(Items from a dataset)

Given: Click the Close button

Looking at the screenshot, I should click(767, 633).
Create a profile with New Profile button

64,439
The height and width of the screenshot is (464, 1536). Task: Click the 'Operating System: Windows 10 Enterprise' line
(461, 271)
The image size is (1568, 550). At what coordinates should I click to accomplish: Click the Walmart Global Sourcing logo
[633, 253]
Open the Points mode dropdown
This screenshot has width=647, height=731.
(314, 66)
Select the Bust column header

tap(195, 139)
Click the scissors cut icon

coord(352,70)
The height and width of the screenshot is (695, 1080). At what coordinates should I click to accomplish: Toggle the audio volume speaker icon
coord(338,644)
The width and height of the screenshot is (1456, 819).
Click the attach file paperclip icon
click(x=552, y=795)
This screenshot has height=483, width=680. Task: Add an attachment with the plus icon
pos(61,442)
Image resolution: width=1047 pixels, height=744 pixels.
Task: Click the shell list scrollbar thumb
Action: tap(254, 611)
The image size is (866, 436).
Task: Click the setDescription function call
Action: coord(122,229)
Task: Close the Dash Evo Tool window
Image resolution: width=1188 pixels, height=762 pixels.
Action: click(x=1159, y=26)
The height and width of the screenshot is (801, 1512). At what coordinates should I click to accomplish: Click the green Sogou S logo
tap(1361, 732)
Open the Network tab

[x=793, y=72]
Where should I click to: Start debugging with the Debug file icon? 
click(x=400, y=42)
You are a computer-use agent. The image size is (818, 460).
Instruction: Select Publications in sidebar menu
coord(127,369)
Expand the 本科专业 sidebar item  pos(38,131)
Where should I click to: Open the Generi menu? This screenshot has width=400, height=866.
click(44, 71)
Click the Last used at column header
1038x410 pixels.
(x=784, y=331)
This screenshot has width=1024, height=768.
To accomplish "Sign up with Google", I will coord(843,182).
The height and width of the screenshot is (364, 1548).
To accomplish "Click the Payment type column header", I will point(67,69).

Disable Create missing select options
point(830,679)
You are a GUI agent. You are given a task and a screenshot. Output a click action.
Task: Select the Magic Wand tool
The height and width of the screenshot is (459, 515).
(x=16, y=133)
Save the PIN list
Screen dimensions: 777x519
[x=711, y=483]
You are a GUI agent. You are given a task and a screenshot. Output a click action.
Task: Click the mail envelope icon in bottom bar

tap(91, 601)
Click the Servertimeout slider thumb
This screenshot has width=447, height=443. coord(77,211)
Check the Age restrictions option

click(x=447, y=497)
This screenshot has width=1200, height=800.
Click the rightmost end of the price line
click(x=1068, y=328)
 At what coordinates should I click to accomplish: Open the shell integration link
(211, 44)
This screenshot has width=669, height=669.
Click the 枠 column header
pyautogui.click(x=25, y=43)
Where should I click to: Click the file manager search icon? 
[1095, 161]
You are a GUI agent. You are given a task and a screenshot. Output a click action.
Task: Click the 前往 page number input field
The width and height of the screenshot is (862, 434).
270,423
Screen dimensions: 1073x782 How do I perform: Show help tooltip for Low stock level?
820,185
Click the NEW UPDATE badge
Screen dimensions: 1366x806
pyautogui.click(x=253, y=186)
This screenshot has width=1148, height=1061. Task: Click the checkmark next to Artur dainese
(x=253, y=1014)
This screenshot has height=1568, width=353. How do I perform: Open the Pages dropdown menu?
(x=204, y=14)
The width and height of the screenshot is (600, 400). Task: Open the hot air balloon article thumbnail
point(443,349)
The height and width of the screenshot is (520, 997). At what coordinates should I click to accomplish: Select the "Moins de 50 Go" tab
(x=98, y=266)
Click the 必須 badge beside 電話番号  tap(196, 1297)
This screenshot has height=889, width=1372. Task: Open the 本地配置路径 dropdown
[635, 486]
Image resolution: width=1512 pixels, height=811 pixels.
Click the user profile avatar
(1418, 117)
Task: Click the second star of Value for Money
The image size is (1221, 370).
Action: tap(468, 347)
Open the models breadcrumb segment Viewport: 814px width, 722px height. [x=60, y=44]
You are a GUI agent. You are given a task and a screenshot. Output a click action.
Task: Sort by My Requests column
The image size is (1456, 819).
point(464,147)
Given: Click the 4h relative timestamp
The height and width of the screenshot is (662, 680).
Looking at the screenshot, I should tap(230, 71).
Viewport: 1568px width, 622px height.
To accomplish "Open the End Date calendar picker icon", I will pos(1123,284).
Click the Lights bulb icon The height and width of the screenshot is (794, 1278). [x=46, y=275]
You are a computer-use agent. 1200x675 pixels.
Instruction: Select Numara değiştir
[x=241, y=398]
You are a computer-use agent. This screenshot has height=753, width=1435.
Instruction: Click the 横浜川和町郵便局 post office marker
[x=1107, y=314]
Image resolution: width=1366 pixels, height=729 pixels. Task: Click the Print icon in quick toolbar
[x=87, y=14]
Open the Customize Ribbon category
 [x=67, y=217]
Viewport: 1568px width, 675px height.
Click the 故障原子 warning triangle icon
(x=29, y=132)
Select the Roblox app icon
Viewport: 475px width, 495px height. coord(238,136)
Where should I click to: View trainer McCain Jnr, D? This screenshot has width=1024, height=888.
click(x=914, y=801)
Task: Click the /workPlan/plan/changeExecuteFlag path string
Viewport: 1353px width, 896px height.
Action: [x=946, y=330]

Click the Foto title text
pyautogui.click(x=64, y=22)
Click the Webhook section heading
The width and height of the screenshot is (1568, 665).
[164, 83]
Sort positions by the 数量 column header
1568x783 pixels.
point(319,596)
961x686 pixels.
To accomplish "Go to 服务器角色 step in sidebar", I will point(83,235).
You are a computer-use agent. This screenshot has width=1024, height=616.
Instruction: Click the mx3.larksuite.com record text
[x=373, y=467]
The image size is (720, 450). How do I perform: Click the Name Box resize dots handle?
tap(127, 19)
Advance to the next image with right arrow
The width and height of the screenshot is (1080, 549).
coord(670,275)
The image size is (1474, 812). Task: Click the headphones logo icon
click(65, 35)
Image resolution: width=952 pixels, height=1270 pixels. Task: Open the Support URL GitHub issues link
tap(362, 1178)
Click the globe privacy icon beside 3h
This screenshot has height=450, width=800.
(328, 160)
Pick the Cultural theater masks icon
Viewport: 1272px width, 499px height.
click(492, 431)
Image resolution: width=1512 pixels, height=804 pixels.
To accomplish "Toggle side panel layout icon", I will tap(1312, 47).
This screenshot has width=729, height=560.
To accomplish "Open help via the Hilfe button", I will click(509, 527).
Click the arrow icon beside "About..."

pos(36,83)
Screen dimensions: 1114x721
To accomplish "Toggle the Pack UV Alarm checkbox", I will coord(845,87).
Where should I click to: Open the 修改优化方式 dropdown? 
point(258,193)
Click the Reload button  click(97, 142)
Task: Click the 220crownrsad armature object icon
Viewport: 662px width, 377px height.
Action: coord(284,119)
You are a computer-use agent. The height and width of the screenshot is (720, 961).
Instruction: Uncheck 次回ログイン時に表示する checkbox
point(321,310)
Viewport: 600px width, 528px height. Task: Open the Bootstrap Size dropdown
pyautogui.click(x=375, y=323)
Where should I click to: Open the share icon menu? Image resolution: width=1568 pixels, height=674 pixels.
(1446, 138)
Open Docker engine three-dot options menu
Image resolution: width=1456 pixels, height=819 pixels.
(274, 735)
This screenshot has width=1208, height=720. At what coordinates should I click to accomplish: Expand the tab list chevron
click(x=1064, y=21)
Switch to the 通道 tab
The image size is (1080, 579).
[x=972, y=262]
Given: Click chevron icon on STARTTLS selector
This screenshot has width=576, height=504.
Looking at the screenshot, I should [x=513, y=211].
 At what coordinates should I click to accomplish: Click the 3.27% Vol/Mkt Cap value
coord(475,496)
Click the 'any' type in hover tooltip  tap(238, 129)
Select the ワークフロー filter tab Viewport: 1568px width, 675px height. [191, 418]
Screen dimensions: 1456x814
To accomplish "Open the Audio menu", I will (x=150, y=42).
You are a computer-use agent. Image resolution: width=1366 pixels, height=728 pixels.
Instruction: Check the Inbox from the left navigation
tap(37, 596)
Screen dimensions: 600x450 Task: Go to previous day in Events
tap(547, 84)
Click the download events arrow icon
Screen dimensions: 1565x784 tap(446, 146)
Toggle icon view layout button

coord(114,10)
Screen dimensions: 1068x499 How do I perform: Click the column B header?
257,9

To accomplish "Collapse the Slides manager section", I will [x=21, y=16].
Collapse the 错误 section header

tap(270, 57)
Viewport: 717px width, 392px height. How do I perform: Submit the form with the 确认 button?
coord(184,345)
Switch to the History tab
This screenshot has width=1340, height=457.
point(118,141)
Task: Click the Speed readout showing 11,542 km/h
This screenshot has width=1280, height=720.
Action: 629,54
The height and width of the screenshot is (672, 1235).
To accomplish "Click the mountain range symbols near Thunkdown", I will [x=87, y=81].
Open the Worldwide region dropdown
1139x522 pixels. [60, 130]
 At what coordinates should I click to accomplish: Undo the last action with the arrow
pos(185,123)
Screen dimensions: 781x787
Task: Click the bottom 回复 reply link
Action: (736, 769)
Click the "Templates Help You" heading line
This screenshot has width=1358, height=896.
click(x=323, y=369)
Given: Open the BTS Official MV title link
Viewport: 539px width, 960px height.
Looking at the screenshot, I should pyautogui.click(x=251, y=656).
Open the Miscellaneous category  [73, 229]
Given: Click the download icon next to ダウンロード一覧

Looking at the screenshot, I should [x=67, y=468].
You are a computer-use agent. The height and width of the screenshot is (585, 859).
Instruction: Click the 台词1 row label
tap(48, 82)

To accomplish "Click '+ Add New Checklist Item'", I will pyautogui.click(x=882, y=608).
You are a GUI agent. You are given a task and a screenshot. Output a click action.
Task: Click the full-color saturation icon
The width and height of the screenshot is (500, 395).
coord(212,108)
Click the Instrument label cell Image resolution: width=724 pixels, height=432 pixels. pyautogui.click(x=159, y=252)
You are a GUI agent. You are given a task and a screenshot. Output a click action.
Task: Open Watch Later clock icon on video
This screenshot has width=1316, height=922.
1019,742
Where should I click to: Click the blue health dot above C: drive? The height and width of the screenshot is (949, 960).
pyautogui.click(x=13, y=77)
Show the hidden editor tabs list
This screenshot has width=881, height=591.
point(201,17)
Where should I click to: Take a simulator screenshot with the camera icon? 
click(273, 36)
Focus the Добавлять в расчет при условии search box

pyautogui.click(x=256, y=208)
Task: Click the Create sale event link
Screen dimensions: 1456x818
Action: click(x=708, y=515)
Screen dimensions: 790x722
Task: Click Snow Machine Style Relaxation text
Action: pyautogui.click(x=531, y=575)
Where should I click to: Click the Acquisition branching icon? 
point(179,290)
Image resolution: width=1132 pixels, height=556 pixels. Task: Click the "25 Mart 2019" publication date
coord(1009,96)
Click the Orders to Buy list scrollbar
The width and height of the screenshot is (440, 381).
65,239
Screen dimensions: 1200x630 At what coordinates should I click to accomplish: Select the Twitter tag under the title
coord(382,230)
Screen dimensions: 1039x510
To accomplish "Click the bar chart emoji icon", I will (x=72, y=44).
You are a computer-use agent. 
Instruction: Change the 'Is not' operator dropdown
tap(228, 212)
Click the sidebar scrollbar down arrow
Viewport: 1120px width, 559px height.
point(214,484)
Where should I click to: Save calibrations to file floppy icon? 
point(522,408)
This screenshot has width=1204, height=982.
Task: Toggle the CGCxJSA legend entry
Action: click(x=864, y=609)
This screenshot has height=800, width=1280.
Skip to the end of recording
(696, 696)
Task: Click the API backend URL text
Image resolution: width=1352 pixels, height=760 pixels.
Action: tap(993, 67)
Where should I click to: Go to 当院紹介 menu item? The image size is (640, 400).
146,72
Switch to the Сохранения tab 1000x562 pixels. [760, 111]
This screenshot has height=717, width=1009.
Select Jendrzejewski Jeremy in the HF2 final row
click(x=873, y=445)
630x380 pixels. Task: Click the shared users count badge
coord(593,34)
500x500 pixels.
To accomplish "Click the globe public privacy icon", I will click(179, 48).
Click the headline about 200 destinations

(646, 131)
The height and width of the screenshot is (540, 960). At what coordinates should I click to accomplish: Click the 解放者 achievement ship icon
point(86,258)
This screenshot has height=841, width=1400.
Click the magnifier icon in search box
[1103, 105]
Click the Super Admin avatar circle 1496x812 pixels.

TASK INSTRUCTIONS:
Go through the records above and, whenever a line includes the word "computer", copy it.

TASK RESPONSE:
You are a computer-use agent. The image size is (818, 460).
You are a computer-use agent. 1200x675 pixels.
You are a computer-use agent. This screenshot has height=753, width=1435.
You are a computer-use agent. This screenshot has width=1024, height=616.
You are a computer-use agent. The height and width of the screenshot is (720, 961).
You are a computer-use agent. Image resolution: width=1366 pixels, height=728 pixels.
You are a computer-use agent. The height and width of the screenshot is (585, 859).
You are a computer-use agent. 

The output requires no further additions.